Problem requirements. Render the records in the stretch from the line containing "Task: Open the Interior subcategory" through the line containing "Action: [x=643, y=134]" as a two-column CSV with the columns request and answer. Give one row per request, put each value in a single quoted field with line breaks replaced by spaces, and omit the pictures.

[BEGIN Material supplied]

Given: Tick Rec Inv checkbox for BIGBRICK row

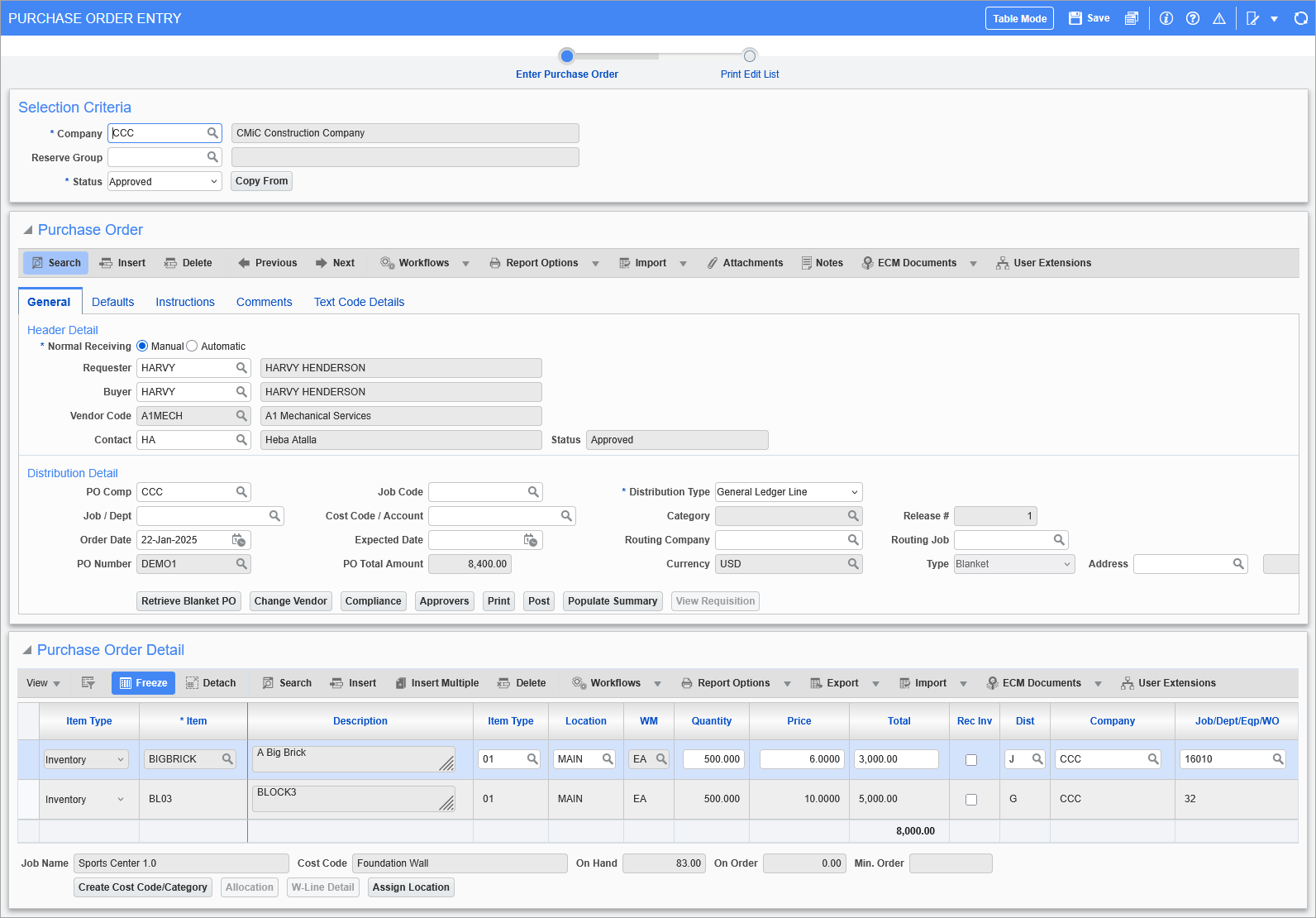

[END Material supplied]
[BEGIN Material supplied]

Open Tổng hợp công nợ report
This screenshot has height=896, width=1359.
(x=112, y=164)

[END Material supplied]
[BEGIN Material supplied]

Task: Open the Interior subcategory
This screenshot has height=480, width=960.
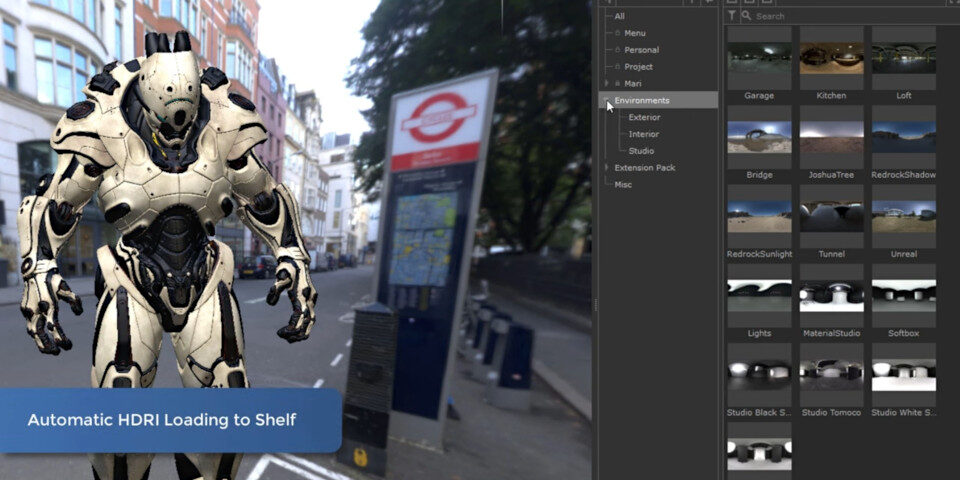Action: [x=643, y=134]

[END Material supplied]

Response to the task.
request,answer
"Task: Open the Interior subcategory This screenshot has height=480, width=960.","Action: [x=643, y=134]"